Alenia C-27J Spartan
|Lithuanian Air Force C-27J Spartan|
|Role||Military transport aircraft|
|First flight||24 September 1999|
|Introduction||October 2006 (Italy)|
|Primary users||Italian Air Force
United States Coast Guard
Hellenic Air Force
See Operators below for others
US$53.3 million (2012)
|Developed from||Aeritalia G.222|
The Alenia C-27J Spartan is a medium-sized military transport aircraft developed and manufactured by Alenia Aermacchi. It is an advanced derivative of Alenia Aeronautica's earlier G.222 (C-27A Spartan in U.S. service), equipped with the engines and various other systems also used on the larger Lockheed Martin C-130J Super Hercules. In addition to the standard transport configuration, specialized variants of the C-27J have been developed for electronic warfare and ground-attack missions.
In 2007, the C-27J was selected as the Joint Cargo Aircraft (JCA) for the United States military; these were produced in an international teaming arrangement under which L-3 Communications served as the prime contractor. In 2012, the United States Air Force (USAF) elected to retire the C-27J after only a short service life due to budget cuts; they were later reassigned to the U.S. Coast Guard and United States Special Operations Command. The C-27J has also been ordered by the military air units of Australia, Italy, Greece, Bulgaria, Lithuania, Mexico, Morocco, Romania, Peru, and Slovakia.
Design and development
In 1995, Alenia and Lockheed Martin began discussions to improve Alenia's G.222 using C-130J's glass cockpit and a more powerful version of the G.222's T64G engine and four-blade propellers. In 1996, a program began on an improved G.222, named C-27J; it used a U.S. military type designation based on the G.222's C-27A designation. In 1997, Alenia and Lockheed Martin formed Lockheed Martin Alenia Tactical Transport Systems (LMATTS) to develop the C-27J. The design changed to use the C-130J Super Hercules's Rolls-Royce AE 2100 engine and six-blade propeller. Other changes include a fully digital 1553 systems and avionics architecture, and an updated cargo compartment for increased commonality. The C-27J has a 35% increase in range and a 15% faster cruise speed than the G.222.
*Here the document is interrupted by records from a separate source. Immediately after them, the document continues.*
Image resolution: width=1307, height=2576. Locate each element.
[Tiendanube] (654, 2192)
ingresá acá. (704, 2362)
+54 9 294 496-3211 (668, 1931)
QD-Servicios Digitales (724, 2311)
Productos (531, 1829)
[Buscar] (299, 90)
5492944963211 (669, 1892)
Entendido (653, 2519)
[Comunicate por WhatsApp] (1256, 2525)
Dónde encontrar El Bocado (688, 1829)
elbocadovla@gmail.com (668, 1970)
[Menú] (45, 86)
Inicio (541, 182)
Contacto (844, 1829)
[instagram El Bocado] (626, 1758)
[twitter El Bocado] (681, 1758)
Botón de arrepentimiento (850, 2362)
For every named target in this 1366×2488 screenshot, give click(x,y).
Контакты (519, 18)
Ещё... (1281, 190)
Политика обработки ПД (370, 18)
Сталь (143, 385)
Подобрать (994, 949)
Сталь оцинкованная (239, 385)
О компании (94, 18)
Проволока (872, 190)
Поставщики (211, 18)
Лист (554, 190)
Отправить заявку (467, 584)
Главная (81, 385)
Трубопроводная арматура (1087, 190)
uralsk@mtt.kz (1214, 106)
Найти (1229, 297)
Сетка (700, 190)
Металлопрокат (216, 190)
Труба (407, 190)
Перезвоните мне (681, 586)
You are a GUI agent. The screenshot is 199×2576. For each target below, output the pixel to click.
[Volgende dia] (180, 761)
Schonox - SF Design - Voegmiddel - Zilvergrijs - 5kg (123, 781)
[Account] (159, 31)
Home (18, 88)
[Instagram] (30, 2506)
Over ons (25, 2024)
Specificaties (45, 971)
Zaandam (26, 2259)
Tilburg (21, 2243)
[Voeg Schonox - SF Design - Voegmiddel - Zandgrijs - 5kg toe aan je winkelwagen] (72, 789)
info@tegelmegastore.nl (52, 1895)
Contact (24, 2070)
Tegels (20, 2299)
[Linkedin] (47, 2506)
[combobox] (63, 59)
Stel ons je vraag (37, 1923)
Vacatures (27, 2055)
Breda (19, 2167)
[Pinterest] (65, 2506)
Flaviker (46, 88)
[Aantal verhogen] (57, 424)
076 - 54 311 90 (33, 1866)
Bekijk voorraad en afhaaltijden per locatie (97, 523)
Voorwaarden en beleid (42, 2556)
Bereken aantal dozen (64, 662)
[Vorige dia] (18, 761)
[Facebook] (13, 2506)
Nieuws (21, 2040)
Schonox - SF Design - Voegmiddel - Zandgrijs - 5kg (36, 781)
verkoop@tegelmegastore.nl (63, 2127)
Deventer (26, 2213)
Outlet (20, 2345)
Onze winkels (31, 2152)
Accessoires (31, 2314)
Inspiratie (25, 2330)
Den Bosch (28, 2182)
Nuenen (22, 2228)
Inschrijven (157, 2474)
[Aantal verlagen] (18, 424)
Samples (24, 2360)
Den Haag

By 2005, the U.S. Army had identified the need to replace its aging Short C-23 Sherpa lifter. In lieu of adequate fixed-wing airlift availability, the CH-47 helicopter fleet was being worked hard on the "last tactical mile" to supply forward-placed troops; thus the U.S. Army sought the C-27J for its direct support capabilities, and to reduce demands on the CH-47 fleet. In 2006, LMATTS was dissolved when Lockheed Martin offered the C-130J in 2006 as a contender in the same U.S. Army and U.S. Air Force Joint Cargo Aircraft (JCA) competition in which the C-27J was competing. Alenia Aeronautica then paired with L-3 Communications, forming the Global Military Aircraft Systems (GMAS) joint venture to market the C-27J; Boeing also joined GMAS.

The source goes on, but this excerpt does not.